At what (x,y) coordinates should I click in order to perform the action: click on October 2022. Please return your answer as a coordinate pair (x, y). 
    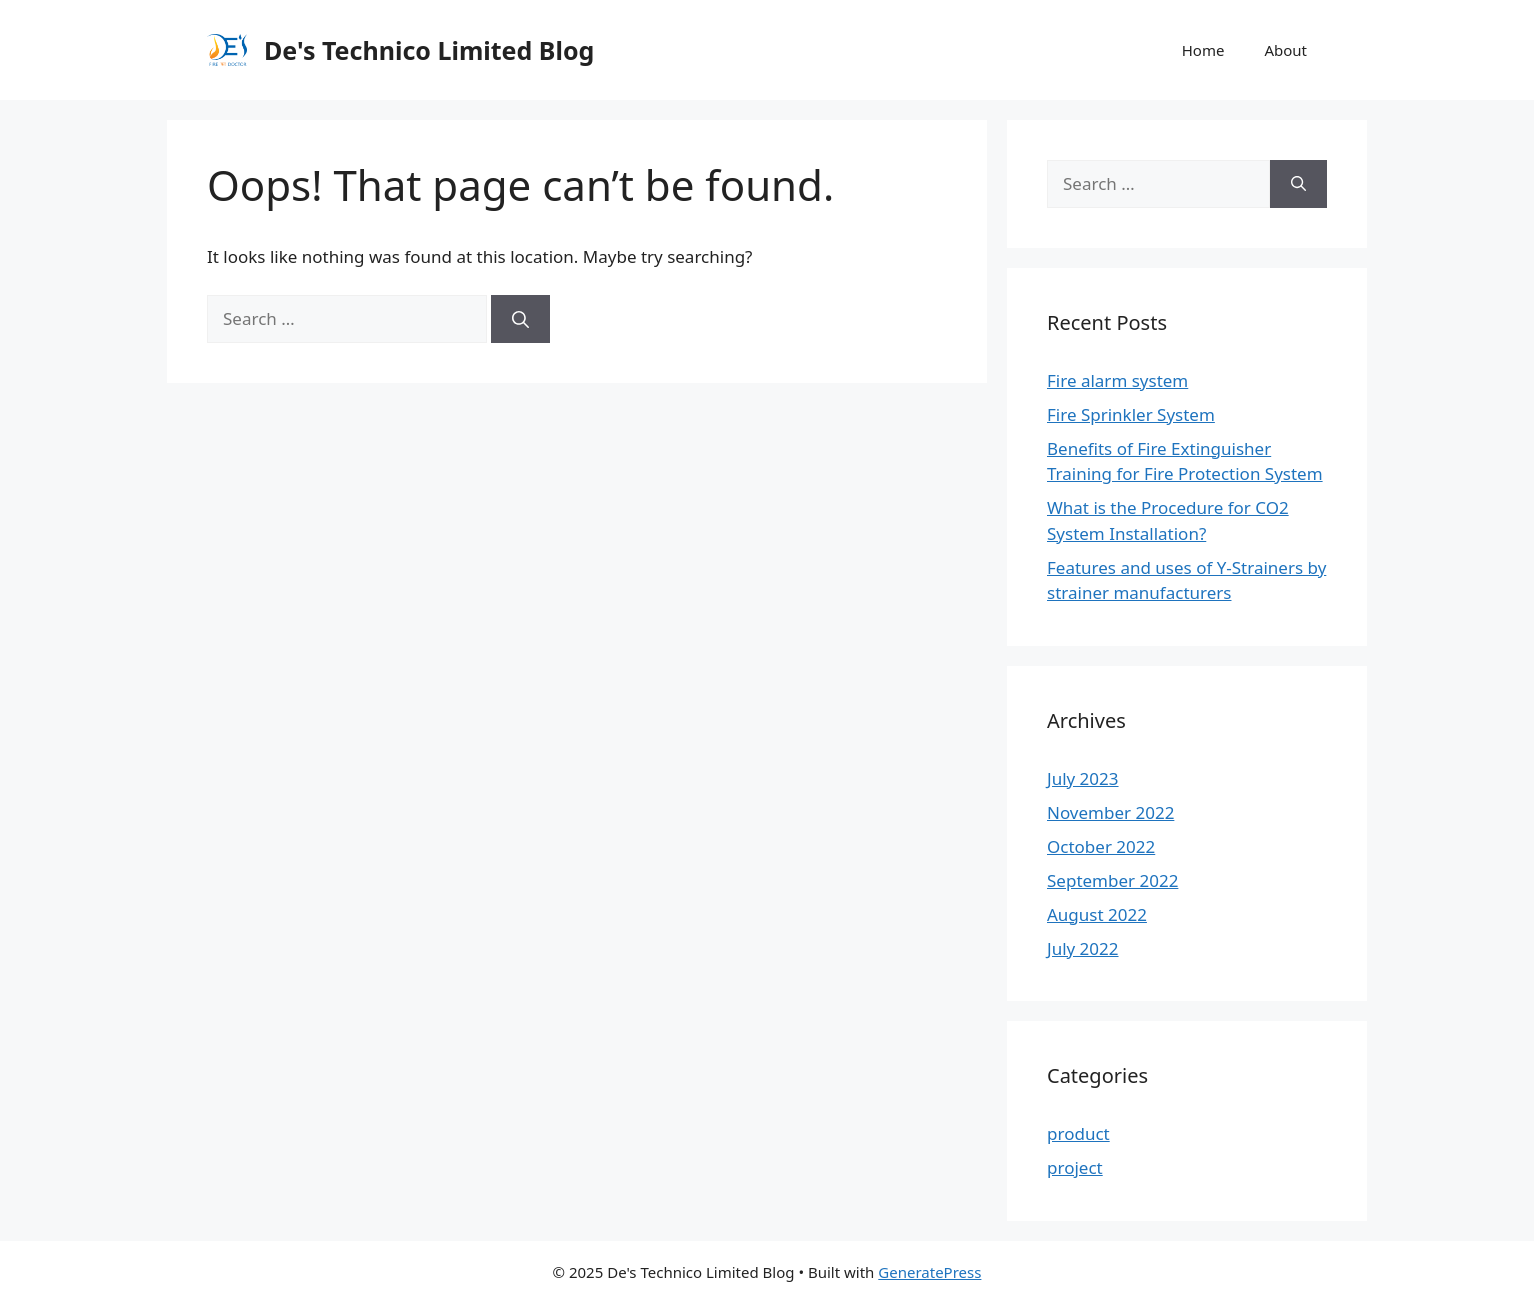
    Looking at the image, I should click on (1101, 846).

...

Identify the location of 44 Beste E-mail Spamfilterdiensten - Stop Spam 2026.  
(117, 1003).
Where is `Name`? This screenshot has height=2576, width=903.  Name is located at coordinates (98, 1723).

* * *

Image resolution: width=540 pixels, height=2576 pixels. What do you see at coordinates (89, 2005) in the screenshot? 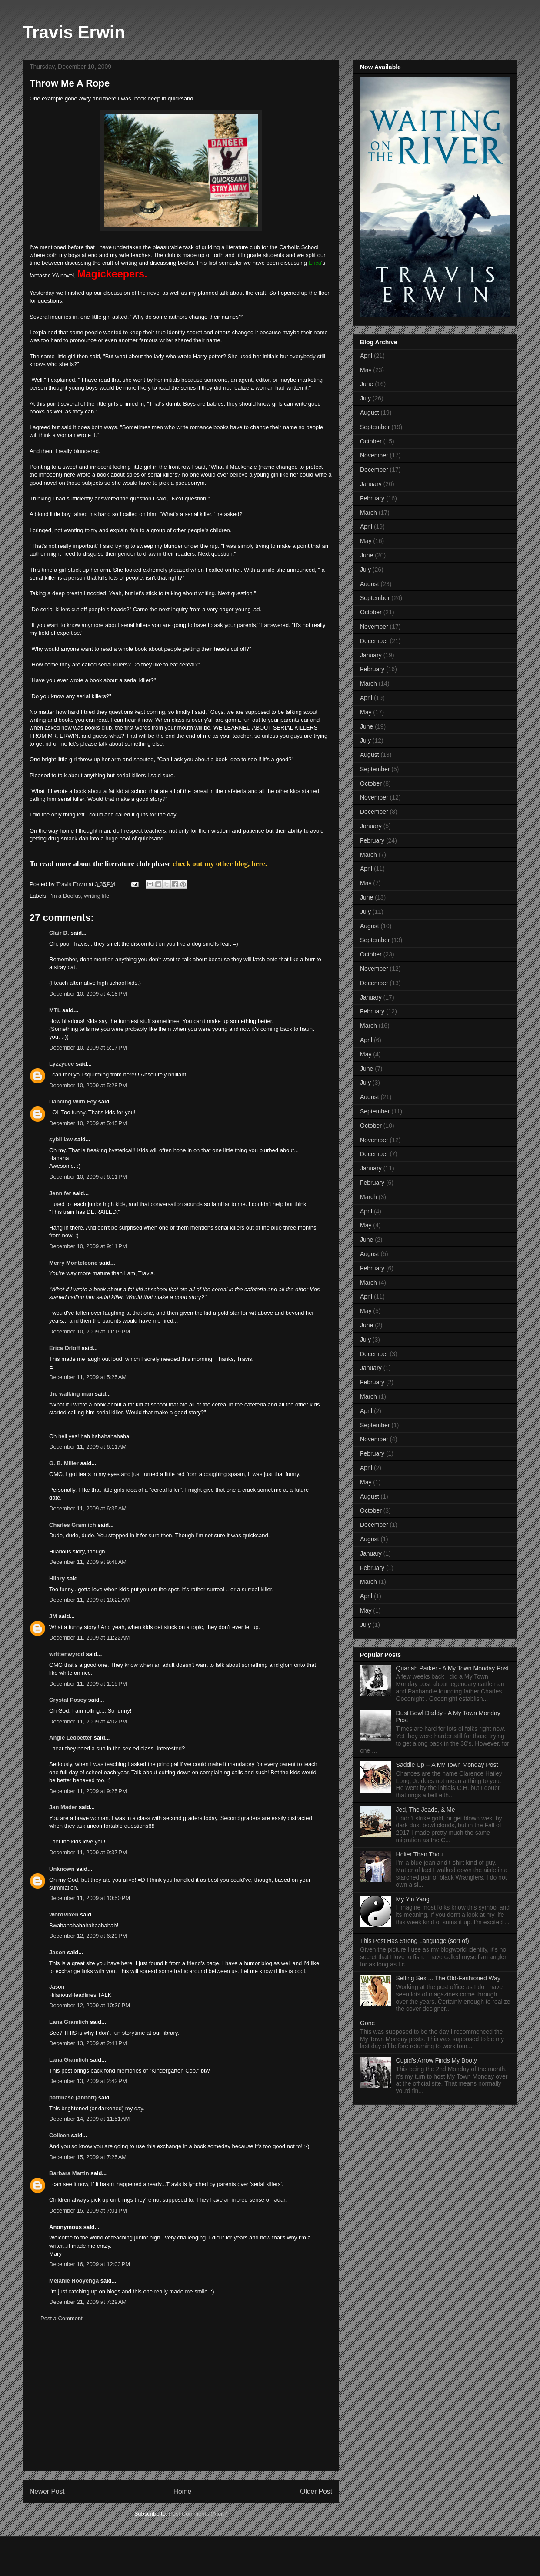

*EXERCISE DETAILS*.
Could you write out, word for word, the lines starting with the one that contains "At what (x,y)" and going on through the one that contains "Looking at the", leaving the pictures out?

*SOLUTION BELOW*.
At what (x,y) coordinates should I click in order to perform the action: click on October 2022. Please return your answer as a coordinate pair (x, y). 
    Looking at the image, I should click on (1101, 846).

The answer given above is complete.